First up was Saturday's biggest event, the Homegrown Music and Arts festival. Fitting neatly inside Main Street Gardens and nestled between several skyscrapers, everything about this day in the park was spectacular. The weather was perfect, as a clear blue sky provided the citizens of Dallas with a constantly pleasant temperature. The attendance was fantastic and varied, with a very high adorable child/adorable dog ratio among the crowd and a lot of blankets and local art and relaxing. I'm pretty sure someone hotboxed a portapotty at some point. It was just that kind of place.

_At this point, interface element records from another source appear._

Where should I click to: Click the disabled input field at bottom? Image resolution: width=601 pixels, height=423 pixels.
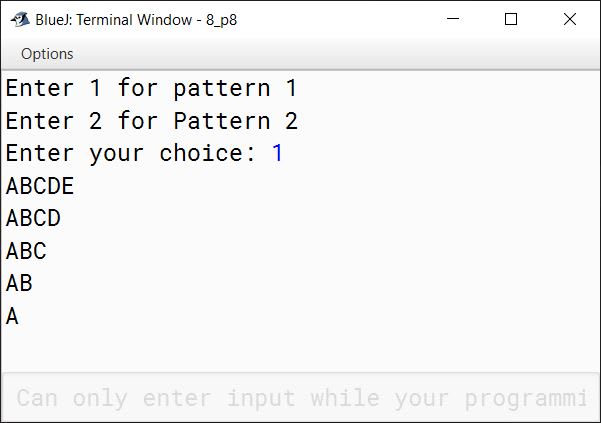(x=301, y=397)
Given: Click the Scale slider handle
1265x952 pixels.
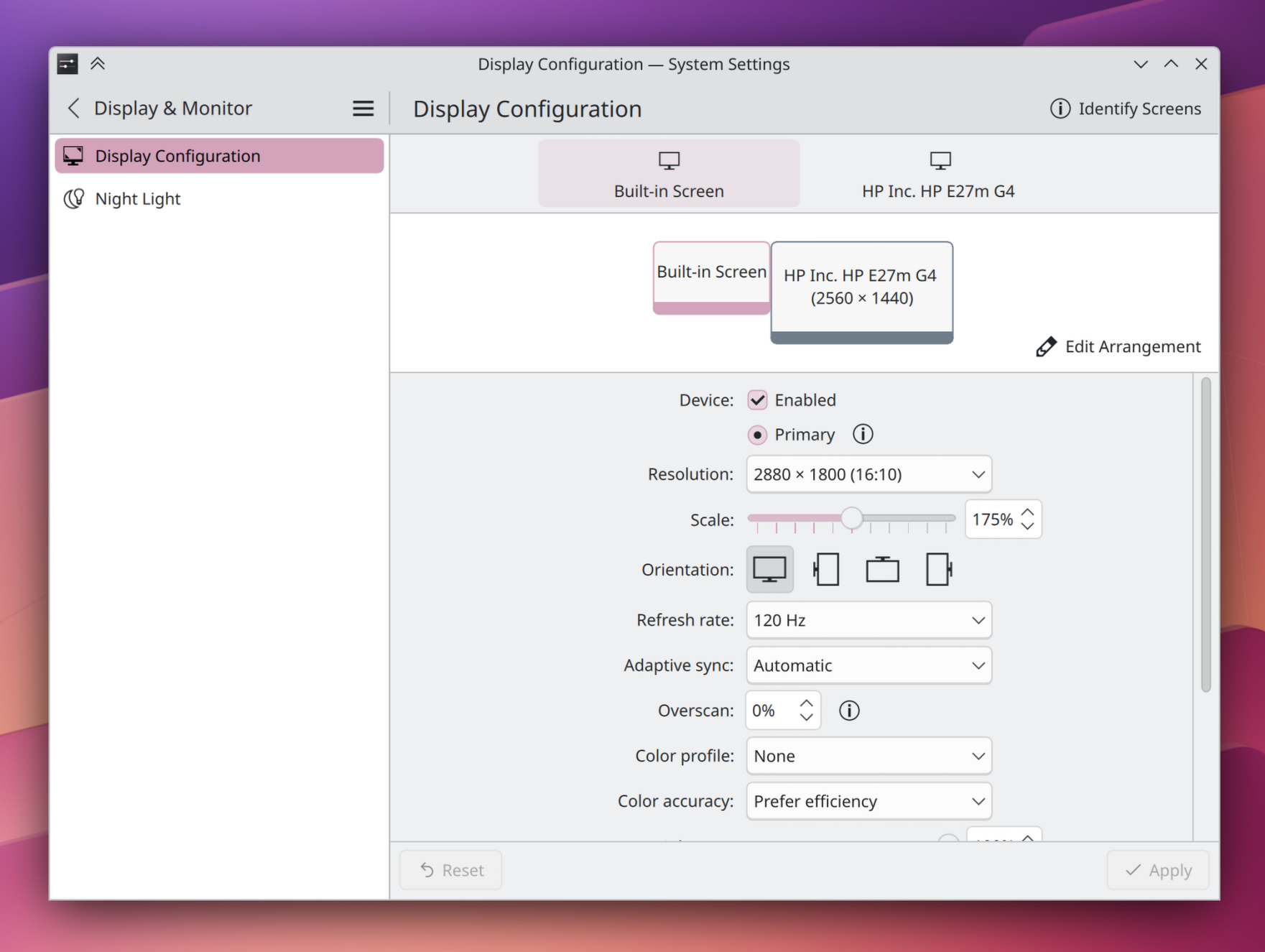Looking at the screenshot, I should click(x=851, y=518).
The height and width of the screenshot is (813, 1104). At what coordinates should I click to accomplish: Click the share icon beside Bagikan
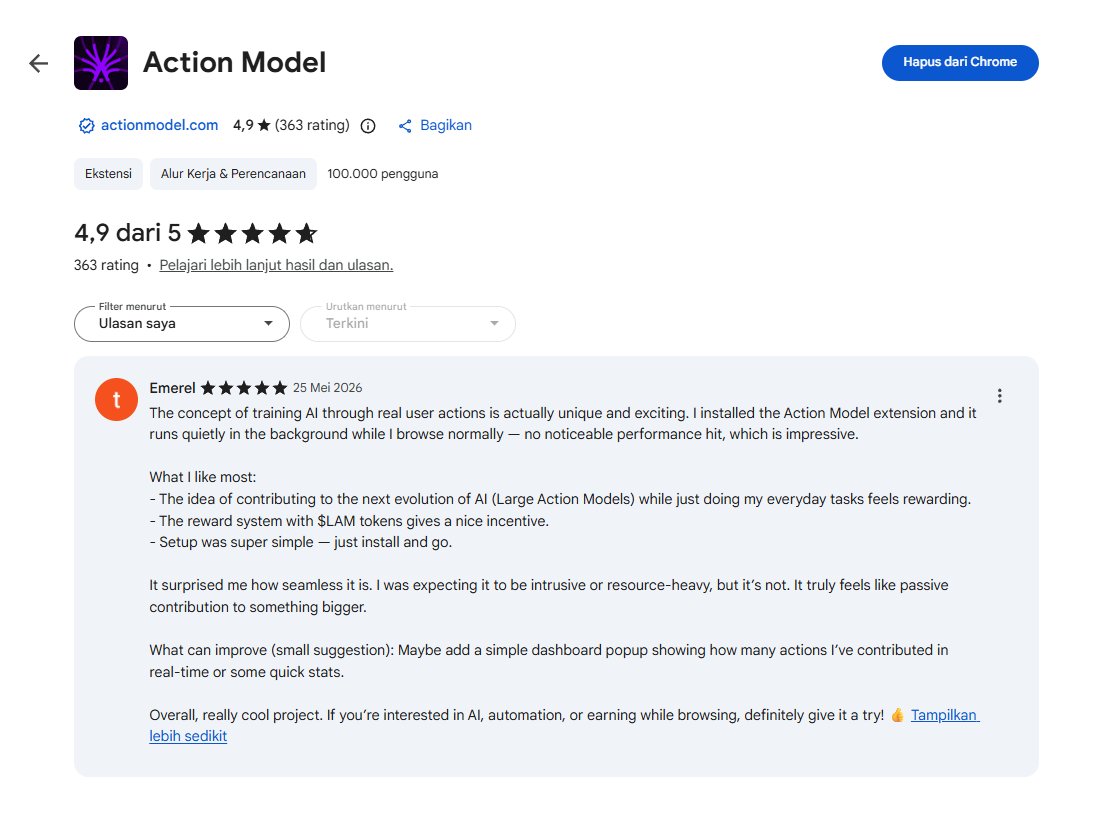tap(405, 126)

There were many fantastic local acts, as there no doubt always are at this event. A.Dd+ flew in specially for the show and even minus usual one-man backing group DJ Sober created a show that had seniors and toddlers alike enjoying the sunshine and shaking their things. It's the sort of event where, outside in the sunshine, surrounded by good people, an ice-cool Shiner in your hand (I've not been sponsored to say that, but if the wonderful people of Shiner want to send me some of their delicious beer, I'm just a mouse-click away) with some righteous local bands playing for you, that you contemplate how lucky you are not only to be alive but to be in Dallas.
I really like it here.
The freakin' Relatives, who we at DC9 find ourselves unable to praise enough (an irony that will not be lost on the Relatives themselves, hallelujah) again proved themselves to be among the local elite with a performance that, as their leader of sorts Tommy said, took the roof off, even if there was no roof. We were outdoors you see. Someone had already taken the roof off. If, however, there had been a roof, rest assured a low-down, booty-shakin' Homegrown crowd would have lifted it into the atmosphere using only the powers of funk and exuberance. A sweating man in a white suit wearing bongo gloves has never seemed cooler.
As the party drifted from the Relatives across the park to the ever-energetic Polyphonic Spree, our gang of three contemplated that, not only this could this totally face-value happiness not last, but within minutes we were going to be plunged into a scene where everything was black and bloodied. If Homegrown was a multi-colored t-shirt worn in the summer by a man who is no stranger to hallucinogens, then what was happening fifteen minutes' walk away at Trees was a black band t-shirt with stark white writing, worn by a man who is no stranger to Jack Daniels (again, not sponsored, but hit me up).
On the final note of "Light and Day" which is about the most upbeat tune any of our party can think of that isn't twee and saccharine, we thought we'd make good on our escape across Dallas to Cannibal Corpse. My wife, God love her, stopped to buy some delicious ice cream because we weren't already happy enough, apparently. The good vibes flowing, we skipped over the I-30 on-ramp (there's a sidewalk, people, you're meant to do it, it just seems.... dangerous), under the freeway, and onto Elm street, arriving in time to catch an opening act for whom the description veteran doesn't even begin to cover it, England's own Napalm Death.